Division of Biostatistics, Department of Epidemiology and Health Policy Research, University of Florida College of Medicine, FL, USA.
Stat Med. 2010 Feb 20;29(4):504-20. doi: 10.1002/sim.3775.
Mixed effects models have become very popular, especially for the analysis of longitudinal data. One challenge is how to build a good enough mixed effects model. In this paper, we suggest a systematic strategy for addressing this challenge and introduce easily implemented practical advice to build mixed effects models. A general discussion of the scientific strategies motivates the recommended five-step procedure for model fitting. The need to model both the mean structure (the fixed effects) and the covariance structure (the random effects and residual error) creates the fundamental flexibility and complexity. Some very practical recommendations help to conquer the complexity.
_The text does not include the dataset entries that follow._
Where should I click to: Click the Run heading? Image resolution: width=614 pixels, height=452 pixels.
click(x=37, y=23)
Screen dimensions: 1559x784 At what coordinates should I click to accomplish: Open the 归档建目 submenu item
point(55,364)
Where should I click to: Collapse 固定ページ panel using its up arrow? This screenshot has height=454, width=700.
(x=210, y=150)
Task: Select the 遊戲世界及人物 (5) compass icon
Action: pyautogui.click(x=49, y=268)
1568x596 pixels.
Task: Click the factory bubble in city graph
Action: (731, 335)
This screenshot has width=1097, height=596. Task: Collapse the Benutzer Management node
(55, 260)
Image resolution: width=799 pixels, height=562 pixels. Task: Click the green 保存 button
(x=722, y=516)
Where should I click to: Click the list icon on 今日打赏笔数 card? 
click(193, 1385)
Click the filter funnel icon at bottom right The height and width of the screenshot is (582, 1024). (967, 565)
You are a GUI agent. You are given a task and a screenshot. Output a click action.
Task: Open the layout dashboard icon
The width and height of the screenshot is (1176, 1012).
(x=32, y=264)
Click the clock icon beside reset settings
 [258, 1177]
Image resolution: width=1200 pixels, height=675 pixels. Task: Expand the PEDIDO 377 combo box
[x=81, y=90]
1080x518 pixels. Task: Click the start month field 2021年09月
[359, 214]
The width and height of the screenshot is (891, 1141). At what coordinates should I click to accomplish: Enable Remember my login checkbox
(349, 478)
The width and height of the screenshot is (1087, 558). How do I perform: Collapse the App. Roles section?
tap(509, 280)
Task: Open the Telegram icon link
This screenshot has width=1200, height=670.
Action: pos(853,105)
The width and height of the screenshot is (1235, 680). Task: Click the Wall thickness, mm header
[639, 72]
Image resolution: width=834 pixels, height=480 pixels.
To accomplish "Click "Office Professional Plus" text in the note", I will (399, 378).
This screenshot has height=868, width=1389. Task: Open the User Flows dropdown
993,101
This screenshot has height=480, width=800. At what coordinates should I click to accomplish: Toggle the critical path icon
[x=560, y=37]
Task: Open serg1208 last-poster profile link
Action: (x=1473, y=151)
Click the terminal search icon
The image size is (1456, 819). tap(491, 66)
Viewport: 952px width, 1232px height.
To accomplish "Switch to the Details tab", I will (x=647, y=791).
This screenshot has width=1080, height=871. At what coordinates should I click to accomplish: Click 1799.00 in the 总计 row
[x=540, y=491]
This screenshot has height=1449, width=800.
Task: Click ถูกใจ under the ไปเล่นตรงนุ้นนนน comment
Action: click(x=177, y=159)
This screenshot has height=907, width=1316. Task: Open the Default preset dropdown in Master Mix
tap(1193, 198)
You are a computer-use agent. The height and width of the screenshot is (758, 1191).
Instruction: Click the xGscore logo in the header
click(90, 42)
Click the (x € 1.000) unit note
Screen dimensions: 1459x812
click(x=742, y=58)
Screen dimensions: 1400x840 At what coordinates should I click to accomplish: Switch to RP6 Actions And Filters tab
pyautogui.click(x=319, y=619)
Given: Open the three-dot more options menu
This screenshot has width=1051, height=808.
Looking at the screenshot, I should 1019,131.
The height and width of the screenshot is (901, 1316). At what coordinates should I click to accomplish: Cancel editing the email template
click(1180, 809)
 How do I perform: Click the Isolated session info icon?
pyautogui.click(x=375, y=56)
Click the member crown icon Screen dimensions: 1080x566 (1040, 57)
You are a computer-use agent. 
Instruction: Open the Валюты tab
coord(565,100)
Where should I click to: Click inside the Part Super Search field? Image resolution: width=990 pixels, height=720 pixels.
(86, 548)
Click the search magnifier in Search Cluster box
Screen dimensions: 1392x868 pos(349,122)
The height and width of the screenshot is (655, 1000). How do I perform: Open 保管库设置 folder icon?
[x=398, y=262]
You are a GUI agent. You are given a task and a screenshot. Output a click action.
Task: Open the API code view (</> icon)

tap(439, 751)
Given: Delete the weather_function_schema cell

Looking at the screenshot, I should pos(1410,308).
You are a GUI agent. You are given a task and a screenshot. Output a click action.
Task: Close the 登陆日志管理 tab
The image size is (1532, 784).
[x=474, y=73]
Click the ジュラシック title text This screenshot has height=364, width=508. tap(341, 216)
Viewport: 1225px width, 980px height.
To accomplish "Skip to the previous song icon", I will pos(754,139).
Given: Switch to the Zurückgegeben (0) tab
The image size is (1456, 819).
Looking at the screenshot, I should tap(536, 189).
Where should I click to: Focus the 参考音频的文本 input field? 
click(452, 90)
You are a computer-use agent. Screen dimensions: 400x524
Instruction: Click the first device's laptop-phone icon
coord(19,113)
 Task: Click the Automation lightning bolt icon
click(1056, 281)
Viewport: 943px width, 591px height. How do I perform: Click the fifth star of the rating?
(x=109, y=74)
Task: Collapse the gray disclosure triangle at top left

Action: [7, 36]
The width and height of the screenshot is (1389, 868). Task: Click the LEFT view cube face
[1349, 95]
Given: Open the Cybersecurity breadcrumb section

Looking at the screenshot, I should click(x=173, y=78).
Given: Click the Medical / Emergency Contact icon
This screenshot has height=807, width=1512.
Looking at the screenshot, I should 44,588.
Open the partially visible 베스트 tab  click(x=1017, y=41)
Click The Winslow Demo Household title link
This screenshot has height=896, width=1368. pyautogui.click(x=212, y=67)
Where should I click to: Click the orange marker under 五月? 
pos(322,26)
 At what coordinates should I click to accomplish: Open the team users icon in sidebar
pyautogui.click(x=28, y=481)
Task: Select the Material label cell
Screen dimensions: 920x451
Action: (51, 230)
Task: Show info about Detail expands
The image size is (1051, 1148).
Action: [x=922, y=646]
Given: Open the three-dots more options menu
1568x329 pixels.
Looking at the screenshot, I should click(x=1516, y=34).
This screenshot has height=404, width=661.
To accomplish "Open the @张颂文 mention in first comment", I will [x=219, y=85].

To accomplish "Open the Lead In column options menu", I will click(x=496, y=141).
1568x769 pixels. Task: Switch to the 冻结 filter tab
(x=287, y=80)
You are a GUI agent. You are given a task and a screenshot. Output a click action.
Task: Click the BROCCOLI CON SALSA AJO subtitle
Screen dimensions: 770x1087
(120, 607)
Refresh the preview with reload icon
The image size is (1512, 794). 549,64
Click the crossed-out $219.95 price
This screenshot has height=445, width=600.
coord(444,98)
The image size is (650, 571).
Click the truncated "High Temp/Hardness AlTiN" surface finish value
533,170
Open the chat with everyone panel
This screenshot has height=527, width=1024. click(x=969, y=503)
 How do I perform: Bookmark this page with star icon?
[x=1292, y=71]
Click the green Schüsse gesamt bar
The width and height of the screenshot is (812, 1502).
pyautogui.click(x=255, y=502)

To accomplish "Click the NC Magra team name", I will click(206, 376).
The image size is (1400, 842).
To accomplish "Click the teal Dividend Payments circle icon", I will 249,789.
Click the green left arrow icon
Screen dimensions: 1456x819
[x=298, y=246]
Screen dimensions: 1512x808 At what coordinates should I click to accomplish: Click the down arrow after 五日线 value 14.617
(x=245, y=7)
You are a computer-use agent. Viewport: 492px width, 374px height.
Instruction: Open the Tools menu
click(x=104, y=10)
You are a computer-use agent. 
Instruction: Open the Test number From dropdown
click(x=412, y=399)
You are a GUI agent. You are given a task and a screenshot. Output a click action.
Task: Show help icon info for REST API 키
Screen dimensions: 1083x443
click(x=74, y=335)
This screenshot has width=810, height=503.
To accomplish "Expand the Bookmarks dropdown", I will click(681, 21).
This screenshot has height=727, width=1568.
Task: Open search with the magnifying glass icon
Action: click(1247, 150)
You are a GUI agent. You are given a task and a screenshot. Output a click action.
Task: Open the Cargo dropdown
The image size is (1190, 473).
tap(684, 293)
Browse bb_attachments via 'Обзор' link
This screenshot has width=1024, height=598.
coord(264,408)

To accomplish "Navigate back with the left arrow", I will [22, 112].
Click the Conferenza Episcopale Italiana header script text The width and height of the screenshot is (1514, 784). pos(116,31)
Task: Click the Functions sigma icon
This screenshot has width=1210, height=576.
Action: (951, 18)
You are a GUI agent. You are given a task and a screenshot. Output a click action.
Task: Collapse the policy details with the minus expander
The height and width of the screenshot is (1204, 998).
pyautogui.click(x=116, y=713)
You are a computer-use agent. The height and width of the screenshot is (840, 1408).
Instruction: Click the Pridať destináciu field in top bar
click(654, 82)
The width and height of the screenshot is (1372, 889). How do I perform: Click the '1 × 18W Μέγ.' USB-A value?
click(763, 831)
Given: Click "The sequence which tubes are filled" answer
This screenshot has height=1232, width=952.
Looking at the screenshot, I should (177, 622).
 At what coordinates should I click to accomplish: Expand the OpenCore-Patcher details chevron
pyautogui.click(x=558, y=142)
Centering, scaling, and full-rank coding of all the predictor variables radically improve the chances of convergence, computing speed, and numerical accuracy. Applying computational and assumption diagnostics from univariate linear models to mixed model data greatly helps to detect and solve the related computational problems. Applying computational and assumption diagnostics from the univariate linear models to the mixed model data can radically improve the chances of convergence, computing speed, and numerical accuracy. The approach helps to fit more general covariance models, a crucial step in selecting a credible covariance model needed for defensible inference. A detailed demonstration of the recommended strategy is based on data from a published study of a randomized trial of a multicomponent intervention to prevent young adolescents' alcohol use. The discussion highlights a need for additional covariance and inference tools for mixed models. The discussion also highlights the need for improving how scientists and statisticians teach and review the process of finding a good enough mixed model.
混合效应模型已经变得非常流行,特别是在分析纵向数据时。一个挑战是如何构建一个足够好的混合效应模型。本文提出了一种系统的策略来解决这个挑战,并介绍了一些易于实现的实用建议来构建混合效应模型。对科学策略的一般讨论激发了建议的五步模型拟合程序。需要对均值结构(固定效应)和协方差结构(随机效应和残差)进行建模,这就产生了基本的灵活性和复杂性。一些非常实用的建议有助于克服这种复杂性。对所有预测变量进行中心化、缩放和满秩编码,可以极大地提高收敛的机会、计算速度和数值精度。将单变量线性模型的计算和假设诊断应用于混合模型数据,可以极大地帮助检测和解决相关的计算问题。应用单变量线性模型的计算和假设诊断到混合模型数据可以极大地提高收敛的机会、计算速度和数值精度。这种方法有助于拟合更通用的协方差模型,这是选择用于辩护性推断的可信协方差模型的关键步骤。对推荐策略的详细演示基于一项已发表的随机试验多组分干预预防青少年饮酒的研究数据。讨论强调了需要为混合模型提供额外的协方差和推断工具。讨论还强调了需要改进科学家和统计学家教授和审查寻找足够好的混合模型的过程。